抜粋箇所:
- - -
里沙子が送ったメッセージを心配して、南美は電話をかけてきた。変なメールを送ってごめんという里沙子に、旦那に誤解されたってどういうことと話を聞いてくれる南美。里沙子は戸惑いながらも子供がグズった時に、置いていってしまったところを見られた話をする。南美は笑って一緒に住んでいるなら、虐待していないことぐらいすぐわかるから大丈夫というのだった。
一方六実は仕事をしていたが、部下が子供のことでどうしてもその日早く帰りたいということを願い出る。その日は客先との会食という仕事だったが、部下に代わり自分が出ることを了承する。喜ぶ部下は感謝しながら、子供がいなければもっと働けるのに、子供を作らないのは正解だと六実にいうのだった。作りたいのに作れない六実、その言葉に悔しさを感じ、自宅マンションのエレベーターのボタンを激しく叩くのだった。
また裁判員である山田は相変わらず22時まで会社に残っていた。同僚がなぜいつも遅くまで残っているのかを問うと、妻がお嬢様育ちで同じ生活をさせてやれない自分の顔を見たくないからだと教える。女の人はよくわからない、裁判でもどこに地雷があるのかさっぱりだと零す山田、同僚はそんな山田に毎晩22時まではフリーということかと言い、付き合いますよと共に残るのだった。
- - -
元データ:
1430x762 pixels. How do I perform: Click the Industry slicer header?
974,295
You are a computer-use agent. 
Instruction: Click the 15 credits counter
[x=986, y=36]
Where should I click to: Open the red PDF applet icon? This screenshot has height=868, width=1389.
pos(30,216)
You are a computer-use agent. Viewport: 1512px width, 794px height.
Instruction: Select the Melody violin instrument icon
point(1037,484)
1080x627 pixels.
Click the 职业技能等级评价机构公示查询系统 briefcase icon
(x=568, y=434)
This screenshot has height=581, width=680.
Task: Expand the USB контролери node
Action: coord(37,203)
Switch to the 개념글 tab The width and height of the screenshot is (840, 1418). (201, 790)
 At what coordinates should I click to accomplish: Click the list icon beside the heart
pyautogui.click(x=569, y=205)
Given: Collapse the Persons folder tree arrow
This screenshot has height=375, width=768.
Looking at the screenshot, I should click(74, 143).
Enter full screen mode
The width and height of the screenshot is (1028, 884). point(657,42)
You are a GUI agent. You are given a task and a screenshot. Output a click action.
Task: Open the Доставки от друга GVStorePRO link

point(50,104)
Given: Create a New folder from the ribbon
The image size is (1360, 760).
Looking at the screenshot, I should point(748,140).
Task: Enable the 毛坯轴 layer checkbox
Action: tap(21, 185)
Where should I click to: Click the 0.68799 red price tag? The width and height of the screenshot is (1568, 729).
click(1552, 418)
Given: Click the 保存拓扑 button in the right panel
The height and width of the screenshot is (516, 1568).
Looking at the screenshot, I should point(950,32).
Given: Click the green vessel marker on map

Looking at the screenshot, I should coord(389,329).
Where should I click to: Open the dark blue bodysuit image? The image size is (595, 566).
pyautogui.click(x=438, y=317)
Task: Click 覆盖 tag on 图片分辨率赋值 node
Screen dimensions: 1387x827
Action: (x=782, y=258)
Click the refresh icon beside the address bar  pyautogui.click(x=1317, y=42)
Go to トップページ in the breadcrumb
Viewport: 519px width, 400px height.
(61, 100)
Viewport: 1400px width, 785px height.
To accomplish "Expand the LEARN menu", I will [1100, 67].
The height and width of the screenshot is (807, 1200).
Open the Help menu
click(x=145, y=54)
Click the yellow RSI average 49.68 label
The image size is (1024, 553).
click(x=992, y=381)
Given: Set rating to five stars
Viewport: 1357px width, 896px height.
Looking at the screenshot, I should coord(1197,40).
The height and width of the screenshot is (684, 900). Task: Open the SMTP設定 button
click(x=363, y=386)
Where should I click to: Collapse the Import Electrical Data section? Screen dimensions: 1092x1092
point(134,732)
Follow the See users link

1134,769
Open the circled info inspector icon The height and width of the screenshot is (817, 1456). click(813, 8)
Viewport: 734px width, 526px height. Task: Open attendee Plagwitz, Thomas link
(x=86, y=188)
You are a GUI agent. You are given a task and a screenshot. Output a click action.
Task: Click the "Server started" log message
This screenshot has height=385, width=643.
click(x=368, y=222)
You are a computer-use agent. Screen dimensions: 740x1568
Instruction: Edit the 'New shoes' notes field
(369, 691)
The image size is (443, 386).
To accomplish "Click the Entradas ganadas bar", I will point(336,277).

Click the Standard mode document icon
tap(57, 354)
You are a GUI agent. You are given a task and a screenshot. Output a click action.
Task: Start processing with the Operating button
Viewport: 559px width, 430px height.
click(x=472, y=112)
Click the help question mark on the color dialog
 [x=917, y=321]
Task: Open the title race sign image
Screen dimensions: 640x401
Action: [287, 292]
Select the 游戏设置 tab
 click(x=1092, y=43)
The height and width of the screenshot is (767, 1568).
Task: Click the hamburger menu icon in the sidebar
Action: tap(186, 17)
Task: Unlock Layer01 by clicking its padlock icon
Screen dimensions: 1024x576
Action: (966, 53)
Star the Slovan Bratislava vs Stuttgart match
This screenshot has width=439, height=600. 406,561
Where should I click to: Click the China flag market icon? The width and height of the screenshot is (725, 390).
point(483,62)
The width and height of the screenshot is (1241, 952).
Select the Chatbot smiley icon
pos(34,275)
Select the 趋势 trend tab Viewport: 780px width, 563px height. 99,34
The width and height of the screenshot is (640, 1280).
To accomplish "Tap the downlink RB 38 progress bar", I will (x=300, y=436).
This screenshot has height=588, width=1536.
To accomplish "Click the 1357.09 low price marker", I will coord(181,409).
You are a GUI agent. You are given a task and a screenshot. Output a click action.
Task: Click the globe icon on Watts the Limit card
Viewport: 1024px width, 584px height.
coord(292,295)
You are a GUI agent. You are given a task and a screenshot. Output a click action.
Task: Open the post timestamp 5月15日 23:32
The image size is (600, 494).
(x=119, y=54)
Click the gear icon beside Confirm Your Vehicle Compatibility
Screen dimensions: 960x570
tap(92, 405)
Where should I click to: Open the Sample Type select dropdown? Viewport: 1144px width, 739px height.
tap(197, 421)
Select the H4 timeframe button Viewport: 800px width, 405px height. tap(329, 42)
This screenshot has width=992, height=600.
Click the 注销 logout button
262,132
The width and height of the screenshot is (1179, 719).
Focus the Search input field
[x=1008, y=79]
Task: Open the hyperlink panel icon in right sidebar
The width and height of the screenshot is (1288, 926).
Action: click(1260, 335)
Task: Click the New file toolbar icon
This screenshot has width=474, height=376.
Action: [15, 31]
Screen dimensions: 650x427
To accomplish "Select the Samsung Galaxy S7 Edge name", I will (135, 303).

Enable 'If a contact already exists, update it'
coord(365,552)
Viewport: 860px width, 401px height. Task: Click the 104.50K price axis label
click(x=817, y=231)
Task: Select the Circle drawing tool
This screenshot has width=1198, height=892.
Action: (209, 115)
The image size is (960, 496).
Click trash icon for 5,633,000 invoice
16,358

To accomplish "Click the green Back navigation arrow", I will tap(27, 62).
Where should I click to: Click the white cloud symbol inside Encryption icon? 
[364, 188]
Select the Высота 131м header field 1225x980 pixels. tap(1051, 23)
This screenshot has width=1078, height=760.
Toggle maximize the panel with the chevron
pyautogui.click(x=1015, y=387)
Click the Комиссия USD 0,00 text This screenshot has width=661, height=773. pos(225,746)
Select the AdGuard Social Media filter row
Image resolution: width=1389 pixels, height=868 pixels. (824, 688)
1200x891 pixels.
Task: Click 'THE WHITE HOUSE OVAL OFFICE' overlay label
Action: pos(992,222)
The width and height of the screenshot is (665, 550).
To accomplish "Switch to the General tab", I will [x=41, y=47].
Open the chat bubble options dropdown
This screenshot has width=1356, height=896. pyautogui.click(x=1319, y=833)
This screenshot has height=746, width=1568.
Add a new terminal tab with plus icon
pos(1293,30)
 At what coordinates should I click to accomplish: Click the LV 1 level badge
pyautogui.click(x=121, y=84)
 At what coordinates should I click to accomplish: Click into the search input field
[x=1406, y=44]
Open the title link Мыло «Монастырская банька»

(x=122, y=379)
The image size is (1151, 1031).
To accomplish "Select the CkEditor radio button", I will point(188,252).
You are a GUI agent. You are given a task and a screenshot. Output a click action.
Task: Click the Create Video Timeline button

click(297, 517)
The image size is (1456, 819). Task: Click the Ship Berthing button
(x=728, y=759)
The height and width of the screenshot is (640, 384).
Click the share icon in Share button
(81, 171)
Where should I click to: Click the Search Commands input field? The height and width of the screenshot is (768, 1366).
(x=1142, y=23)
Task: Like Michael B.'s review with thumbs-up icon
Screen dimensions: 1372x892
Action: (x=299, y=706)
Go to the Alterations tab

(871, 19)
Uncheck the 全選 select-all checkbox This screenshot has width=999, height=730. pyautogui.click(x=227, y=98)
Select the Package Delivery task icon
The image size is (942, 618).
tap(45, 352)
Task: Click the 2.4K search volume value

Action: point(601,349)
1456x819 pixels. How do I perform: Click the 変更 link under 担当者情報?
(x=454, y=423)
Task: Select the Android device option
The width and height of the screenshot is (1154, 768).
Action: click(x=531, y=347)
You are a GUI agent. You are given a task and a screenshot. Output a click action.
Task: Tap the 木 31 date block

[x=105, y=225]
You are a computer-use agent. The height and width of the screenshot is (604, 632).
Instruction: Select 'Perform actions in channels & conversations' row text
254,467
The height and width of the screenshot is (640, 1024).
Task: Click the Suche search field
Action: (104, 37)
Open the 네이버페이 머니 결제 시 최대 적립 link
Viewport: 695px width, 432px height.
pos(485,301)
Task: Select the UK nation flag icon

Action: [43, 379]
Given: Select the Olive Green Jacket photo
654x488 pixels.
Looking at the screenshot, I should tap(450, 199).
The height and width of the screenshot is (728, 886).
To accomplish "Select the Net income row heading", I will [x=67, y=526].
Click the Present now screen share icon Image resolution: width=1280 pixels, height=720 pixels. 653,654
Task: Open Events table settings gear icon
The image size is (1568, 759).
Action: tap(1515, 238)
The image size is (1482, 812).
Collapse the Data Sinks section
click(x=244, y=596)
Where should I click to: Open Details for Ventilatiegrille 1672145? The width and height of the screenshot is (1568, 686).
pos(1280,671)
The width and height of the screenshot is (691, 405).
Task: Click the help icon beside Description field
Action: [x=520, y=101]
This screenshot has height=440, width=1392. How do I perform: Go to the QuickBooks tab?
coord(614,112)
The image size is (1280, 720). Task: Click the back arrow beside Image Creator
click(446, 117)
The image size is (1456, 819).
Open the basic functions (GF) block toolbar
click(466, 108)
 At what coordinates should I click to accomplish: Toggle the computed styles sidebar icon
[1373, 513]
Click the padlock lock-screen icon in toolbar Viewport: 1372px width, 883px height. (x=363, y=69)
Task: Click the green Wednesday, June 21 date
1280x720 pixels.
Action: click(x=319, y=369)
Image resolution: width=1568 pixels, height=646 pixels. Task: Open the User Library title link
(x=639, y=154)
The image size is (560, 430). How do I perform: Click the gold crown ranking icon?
- - -
課題の目的: 抜粋箇所のうち、「一方六実は仕事をしていたが、」と「いますよと共に残るのだった。」の間の部分を、両端の語句も含めて一字一句変えずに書き写すこと。

問題の解答:
一方六実は仕事をしていたが、部下が子供のことでどうしてもその日早く帰りたいということを願い出る。その日は客先との会食という仕事だったが、部下に代わり自分が出ることを了承する。喜ぶ部下は感謝しながら、子供がいなければもっと働けるのに、子供を作らないのは正解だと六実にいうのだった。作りたいのに作れない六実、その言葉に悔しさを感じ、自宅マンションのエレベーターのボタンを激しく叩くのだった。
また裁判員である山田は相変わらず22時まで会社に残っていた。同僚がなぜいつも遅くまで残っているのかを問うと、妻がお嬢様育ちで同じ生活をさせてやれない自分の顔を見たくないからだと教える。女の人はよくわからない、裁判でもどこに地雷があるのかさっぱりだと零す山田、同僚はそんな山田に毎晩22時まではフリーということかと言い、付き合いますよと共に残るのだった。